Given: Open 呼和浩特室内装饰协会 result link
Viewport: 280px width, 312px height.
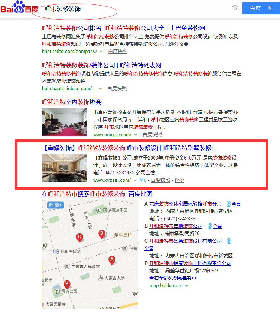Looking at the screenshot, I should coord(72,102).
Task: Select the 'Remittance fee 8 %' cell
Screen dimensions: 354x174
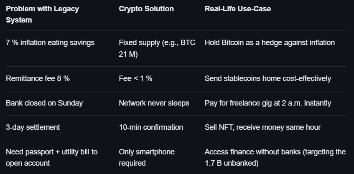Action: (x=38, y=78)
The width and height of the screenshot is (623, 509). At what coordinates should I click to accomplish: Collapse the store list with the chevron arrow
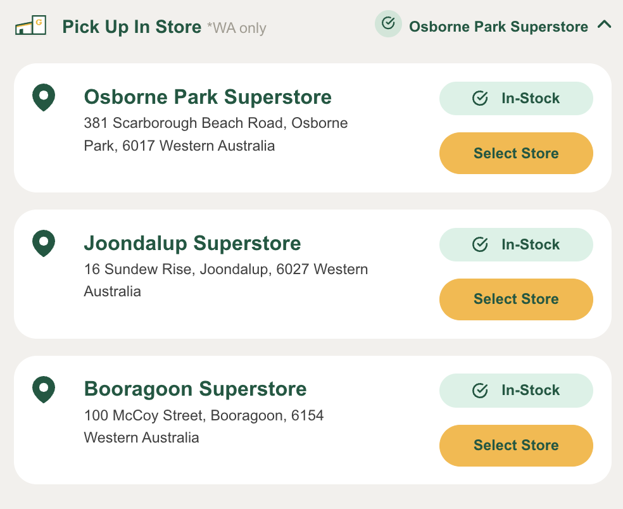point(604,25)
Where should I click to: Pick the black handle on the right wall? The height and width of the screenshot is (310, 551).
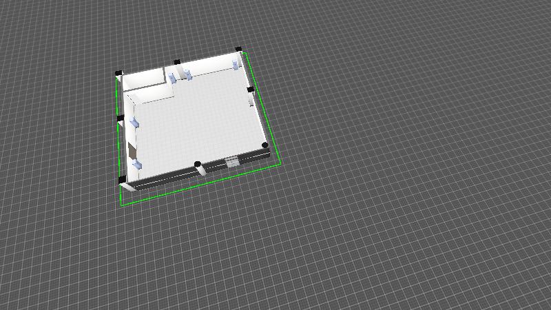[x=251, y=90]
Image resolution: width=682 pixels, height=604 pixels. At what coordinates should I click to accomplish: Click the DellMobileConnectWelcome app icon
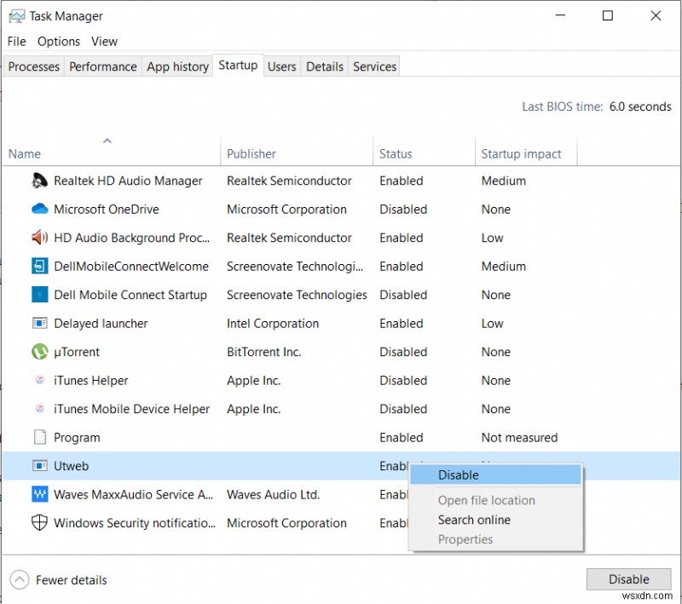pos(39,266)
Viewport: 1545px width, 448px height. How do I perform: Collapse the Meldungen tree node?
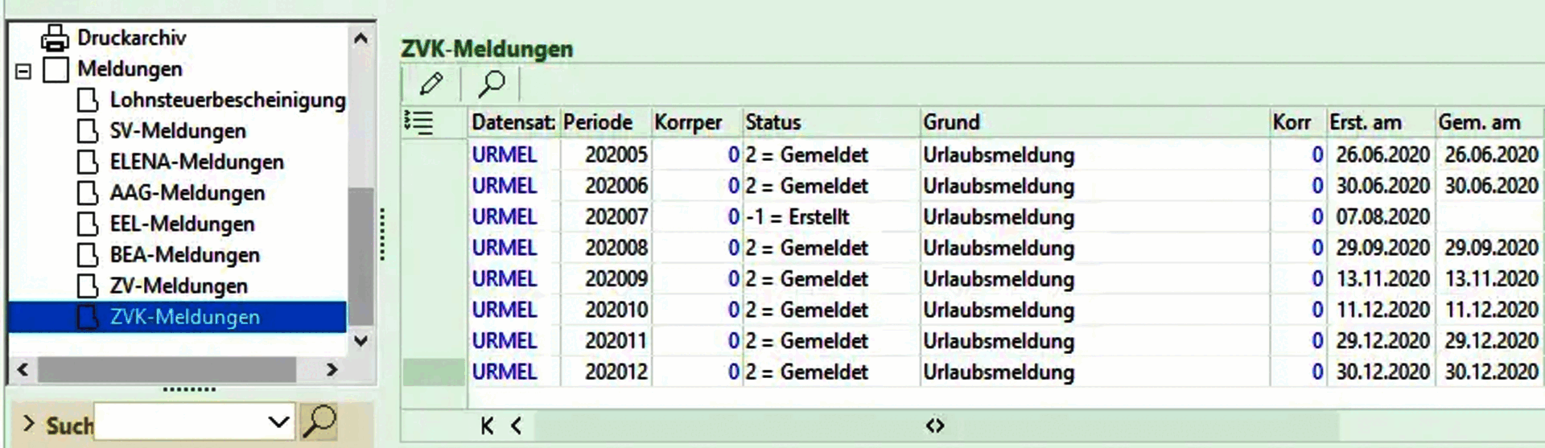click(x=23, y=72)
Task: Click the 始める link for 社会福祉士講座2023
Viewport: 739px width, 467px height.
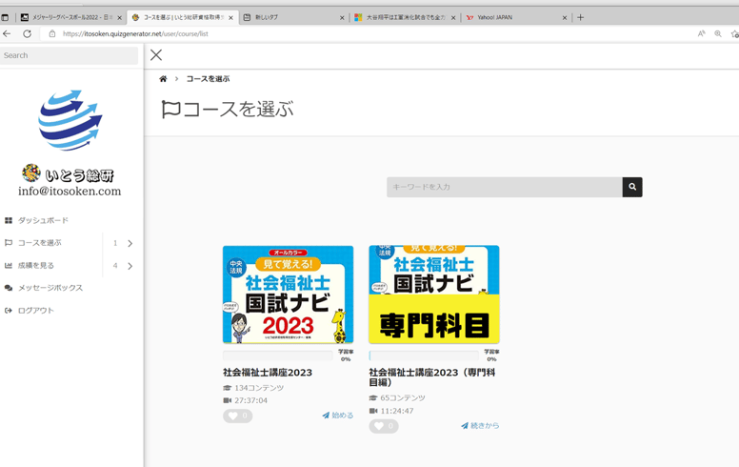Action: pyautogui.click(x=338, y=416)
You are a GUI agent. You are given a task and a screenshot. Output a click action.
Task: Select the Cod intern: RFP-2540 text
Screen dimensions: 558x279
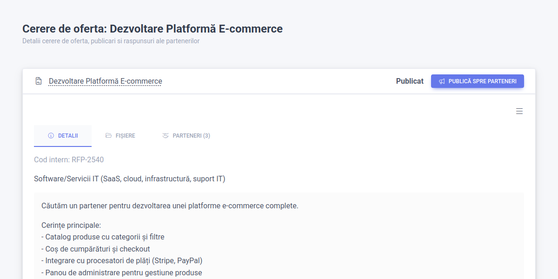coord(68,159)
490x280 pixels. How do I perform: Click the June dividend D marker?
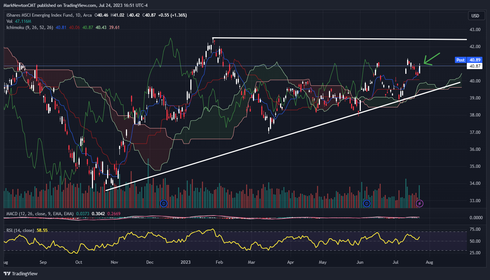tap(367, 203)
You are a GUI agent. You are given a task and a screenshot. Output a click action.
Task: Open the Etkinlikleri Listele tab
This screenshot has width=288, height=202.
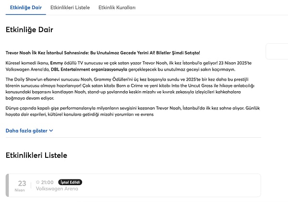tap(70, 8)
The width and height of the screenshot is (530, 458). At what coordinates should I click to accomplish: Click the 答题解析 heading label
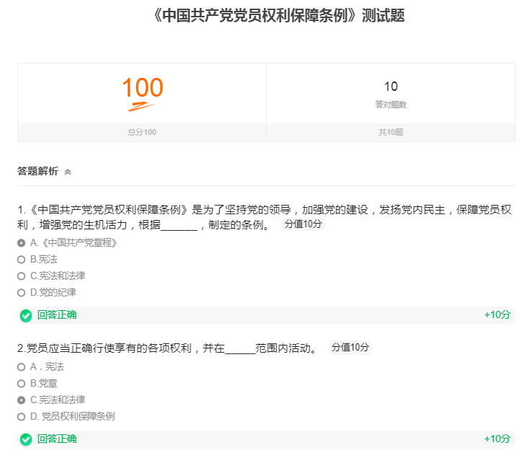(x=37, y=172)
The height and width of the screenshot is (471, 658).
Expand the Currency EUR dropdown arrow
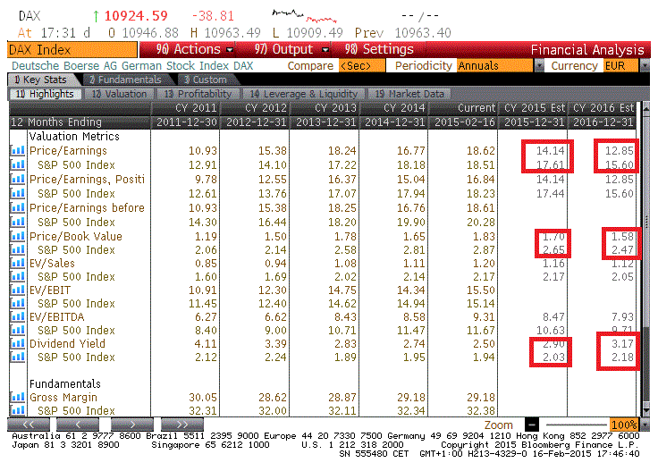coord(645,66)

......

**WORK TO BE COMPLETED**.
Omit the pictures and output all of the other material exactly.

**RESPONSE TO THE TASK**.
Given: Open 呼和浩特室内装饰协会 result link
Viewport: 280px width, 312px height.
Looking at the screenshot, I should coord(72,102).
Task: Select the 'Remittance fee 8 %' cell
Screen dimensions: 354x174
Action: (x=38, y=78)
The width and height of the screenshot is (623, 509). At what coordinates should I click to accomplish: Collapse the store list with the chevron arrow
point(604,25)
Where should I click to: Pick the black handle on the right wall? The height and width of the screenshot is (310, 551).
[x=251, y=90]
Image resolution: width=682 pixels, height=604 pixels. At what coordinates should I click to accomplish: Click the DellMobileConnectWelcome app icon
pos(39,266)
Viewport: 1545px width, 448px height. How do I perform: Collapse the Meldungen tree node?
click(x=23, y=72)
Task: Click the 始める link for 社会福祉士講座2023
Viewport: 739px width, 467px height.
Action: pyautogui.click(x=338, y=416)
You are a GUI agent. You are given a task and a screenshot. Output a click action.
Task: Select the Cod intern: RFP-2540 text
Screen dimensions: 558x279
coord(68,159)
490x280 pixels. How do I perform: Click the June dividend D marker?
tap(367, 203)
You are a GUI agent. You are given a task and a screenshot. Output a click action.
Task: Open the Etkinlikleri Listele tab
This screenshot has width=288, height=202.
tap(70, 8)
The width and height of the screenshot is (530, 458). At what coordinates should I click to accomplish: Click the 答题解析 heading label
(x=37, y=172)
The height and width of the screenshot is (471, 658).
Expand the Currency EUR dropdown arrow
coord(645,66)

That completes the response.